(Stored items)
[Start of Attachment]
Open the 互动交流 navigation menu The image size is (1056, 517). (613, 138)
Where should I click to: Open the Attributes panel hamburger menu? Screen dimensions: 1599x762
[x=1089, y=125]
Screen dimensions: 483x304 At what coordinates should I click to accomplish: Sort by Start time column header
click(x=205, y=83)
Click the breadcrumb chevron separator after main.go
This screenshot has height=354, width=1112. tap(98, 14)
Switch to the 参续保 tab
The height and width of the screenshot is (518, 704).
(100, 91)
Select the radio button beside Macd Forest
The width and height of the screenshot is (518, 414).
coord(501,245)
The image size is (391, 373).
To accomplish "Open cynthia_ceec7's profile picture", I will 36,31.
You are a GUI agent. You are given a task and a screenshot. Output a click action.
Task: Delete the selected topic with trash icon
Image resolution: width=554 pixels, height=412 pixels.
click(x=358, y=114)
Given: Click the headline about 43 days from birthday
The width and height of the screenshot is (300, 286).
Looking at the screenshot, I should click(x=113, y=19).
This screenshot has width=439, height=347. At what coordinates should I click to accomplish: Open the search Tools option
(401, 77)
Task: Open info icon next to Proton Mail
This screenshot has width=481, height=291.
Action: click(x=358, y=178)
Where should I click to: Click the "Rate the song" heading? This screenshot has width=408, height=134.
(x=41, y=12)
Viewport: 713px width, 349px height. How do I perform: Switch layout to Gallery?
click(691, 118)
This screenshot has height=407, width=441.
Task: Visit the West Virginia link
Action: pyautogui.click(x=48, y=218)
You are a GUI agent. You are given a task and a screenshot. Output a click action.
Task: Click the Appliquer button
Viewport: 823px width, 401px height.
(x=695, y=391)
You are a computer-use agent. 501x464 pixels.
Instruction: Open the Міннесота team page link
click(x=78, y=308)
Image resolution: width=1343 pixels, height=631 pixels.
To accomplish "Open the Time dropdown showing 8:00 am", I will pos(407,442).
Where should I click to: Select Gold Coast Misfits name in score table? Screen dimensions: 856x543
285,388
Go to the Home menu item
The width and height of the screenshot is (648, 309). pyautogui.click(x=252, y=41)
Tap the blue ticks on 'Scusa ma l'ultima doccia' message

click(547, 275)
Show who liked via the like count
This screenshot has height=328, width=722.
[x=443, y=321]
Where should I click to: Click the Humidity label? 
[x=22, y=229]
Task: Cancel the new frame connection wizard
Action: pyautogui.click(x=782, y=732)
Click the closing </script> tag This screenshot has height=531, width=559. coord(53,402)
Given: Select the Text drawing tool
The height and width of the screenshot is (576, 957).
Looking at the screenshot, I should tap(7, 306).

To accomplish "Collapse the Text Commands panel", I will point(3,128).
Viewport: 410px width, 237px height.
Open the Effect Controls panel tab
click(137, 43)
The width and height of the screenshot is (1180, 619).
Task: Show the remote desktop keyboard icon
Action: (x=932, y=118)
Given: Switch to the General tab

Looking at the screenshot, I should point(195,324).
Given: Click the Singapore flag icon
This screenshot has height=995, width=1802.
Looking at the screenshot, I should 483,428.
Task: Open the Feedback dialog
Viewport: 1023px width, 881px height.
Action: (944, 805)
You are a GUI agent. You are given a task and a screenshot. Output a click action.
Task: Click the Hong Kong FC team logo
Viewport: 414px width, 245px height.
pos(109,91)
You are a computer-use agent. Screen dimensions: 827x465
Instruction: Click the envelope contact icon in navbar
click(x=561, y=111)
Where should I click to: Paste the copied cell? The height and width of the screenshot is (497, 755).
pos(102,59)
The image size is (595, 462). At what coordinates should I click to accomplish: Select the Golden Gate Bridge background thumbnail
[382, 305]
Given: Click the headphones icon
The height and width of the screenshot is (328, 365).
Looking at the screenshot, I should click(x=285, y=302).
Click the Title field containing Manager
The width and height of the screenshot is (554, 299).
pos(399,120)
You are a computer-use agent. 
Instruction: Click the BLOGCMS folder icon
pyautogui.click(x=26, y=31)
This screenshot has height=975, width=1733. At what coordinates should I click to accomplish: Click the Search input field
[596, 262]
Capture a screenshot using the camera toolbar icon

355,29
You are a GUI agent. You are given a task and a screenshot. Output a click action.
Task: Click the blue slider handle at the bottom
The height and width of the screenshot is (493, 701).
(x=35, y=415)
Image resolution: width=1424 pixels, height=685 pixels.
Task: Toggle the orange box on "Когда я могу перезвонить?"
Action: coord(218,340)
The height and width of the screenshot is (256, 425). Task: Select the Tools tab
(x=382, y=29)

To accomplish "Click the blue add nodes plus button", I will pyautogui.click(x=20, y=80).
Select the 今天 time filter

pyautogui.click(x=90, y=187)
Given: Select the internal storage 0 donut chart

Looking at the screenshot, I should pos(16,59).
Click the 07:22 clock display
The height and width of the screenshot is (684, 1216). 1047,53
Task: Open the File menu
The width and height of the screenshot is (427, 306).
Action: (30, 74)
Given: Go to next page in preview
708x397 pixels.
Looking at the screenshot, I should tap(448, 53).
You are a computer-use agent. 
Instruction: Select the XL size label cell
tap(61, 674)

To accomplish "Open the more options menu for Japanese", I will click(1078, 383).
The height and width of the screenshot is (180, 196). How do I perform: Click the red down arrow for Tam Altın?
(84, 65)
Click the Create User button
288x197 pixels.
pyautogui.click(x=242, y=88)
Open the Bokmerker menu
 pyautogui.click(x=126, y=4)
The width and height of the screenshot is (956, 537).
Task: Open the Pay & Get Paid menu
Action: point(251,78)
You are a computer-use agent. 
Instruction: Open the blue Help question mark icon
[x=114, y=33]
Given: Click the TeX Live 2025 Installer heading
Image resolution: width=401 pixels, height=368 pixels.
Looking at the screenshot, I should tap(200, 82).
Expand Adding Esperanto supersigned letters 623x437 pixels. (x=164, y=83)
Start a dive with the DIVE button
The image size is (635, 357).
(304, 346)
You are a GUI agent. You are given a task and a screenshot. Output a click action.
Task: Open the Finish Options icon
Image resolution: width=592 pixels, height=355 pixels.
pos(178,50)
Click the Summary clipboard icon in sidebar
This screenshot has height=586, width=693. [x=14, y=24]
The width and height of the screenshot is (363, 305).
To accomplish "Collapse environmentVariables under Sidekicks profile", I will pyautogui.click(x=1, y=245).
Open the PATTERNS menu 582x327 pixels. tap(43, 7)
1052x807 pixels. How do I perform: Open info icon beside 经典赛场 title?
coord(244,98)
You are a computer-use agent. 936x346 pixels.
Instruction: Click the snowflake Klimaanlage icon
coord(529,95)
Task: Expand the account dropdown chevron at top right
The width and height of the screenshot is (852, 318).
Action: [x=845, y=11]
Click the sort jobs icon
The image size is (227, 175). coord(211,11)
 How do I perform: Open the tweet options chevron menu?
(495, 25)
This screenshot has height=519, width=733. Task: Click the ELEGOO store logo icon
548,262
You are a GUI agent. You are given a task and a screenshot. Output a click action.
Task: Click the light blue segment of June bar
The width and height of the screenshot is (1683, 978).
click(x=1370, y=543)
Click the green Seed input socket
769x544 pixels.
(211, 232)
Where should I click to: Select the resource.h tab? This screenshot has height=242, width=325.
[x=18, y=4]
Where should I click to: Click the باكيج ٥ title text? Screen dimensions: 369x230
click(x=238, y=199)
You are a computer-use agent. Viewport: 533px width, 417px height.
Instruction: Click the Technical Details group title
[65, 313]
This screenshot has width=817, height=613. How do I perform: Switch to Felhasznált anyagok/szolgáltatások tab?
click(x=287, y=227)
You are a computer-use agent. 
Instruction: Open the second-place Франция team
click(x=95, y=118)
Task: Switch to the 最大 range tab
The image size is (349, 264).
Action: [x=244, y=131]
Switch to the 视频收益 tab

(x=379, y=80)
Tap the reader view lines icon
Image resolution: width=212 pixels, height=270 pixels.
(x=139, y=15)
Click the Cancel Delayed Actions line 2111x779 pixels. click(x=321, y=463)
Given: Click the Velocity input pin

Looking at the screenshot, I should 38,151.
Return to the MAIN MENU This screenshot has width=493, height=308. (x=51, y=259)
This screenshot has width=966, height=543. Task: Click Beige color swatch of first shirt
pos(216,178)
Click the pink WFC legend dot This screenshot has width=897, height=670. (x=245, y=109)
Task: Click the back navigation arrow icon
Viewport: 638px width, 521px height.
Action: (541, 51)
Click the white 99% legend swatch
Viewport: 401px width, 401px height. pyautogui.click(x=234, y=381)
[End of Attachment]
> _What you have to do_
Retype only the stretch of lines above starting at the one with "Viewport: 414px width, 245px height." and stopping at the one with "Given: Click the headphones icon", exactly as written, with both kept.

> _Exercise response_
Viewport: 414px width, 245px height.
pos(109,91)
You are a computer-use agent. Screen dimensions: 827x465
Instruction: Click the envelope contact icon in navbar
click(x=561, y=111)
Where should I click to: Paste the copied cell? The height and width of the screenshot is (497, 755).
pos(102,59)
The image size is (595, 462). At what coordinates should I click to accomplish: Select the Golden Gate Bridge background thumbnail
[382, 305]
Given: Click the headphones icon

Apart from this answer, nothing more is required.